Ubiquitin and ubiquitine-like systems in Saccharomyces cerevisiae

Ubiquitin and ubiquitin-like modifiers are small proteins that exist in all eukaryotes, from yeast to humans. Ubiquitin(-like) modifiers can be coupled to other proteins, which is mediated specific combinations of enzymes. The attachment of a ubiquitin(-like) modifier to a protein is important for the regulation of a large variety of cellular processes, such as cell division, intracellular transport, metabolism, transcription and DNA repair. However, for many of these enzymes it is still unclear how they cooperate and which cellular processes they regulate.
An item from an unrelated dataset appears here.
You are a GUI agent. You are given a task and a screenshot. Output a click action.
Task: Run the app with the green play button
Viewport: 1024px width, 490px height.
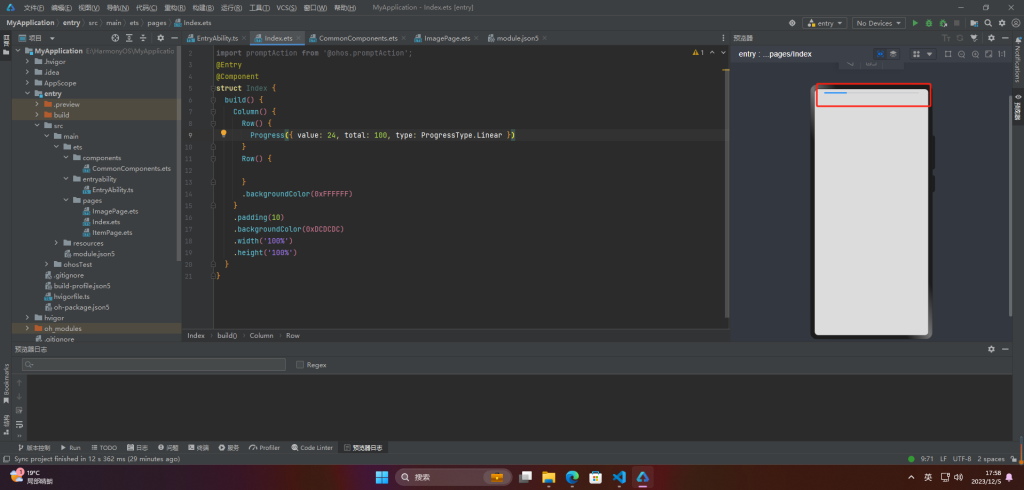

In this thesis we describe how we use microarray expression profiling of yeast mutants (S. cerevisiae) to gain insight into the functional relationships between all the ubiquitin(-like) system components. We have performed a large-scale microarray study of 224 yeast mutants, which are defective for specific components of the ubiquitin(-like) systems. For each individual mutant we established the mRNA expression changes on genome-wide scale. Half of the mutants display a highly specific expression phenotype, which is representive for at least twenty different cellular processes. One of these processes is the degradation of ubiquitinated proteins by the proteasome, also known as the ubiquitin-proteasome system (UPS). We have identified a highly specific mRNA expression signature for mutants with a UPS defect. This expression signature is used to screen a large collection a yeast mutants and identifies many novel mutants with a potential UPS defect. The expression changes of all the mutants is assembled into a large collection of expression phenotypes that is used to identify known and novel functional relationships between all the different ubiquitin(-like) system components. We are able to uncover various signaling pathways between different ubiquitin(-like) system components and many protein complexes. One unknown protein complex, consisting of the proteins Slx5 and Slx8, was further studied in detail. We reveal a new function for Slx5/8 in maintaining genome stability by contributing to accurate chromosome segregation in mitosis. Moreover, this function is evolutionarily conserved in humans. This shows that gene expression analysis is a powerful method to uncover new functions for ubiquitin(-like) system components.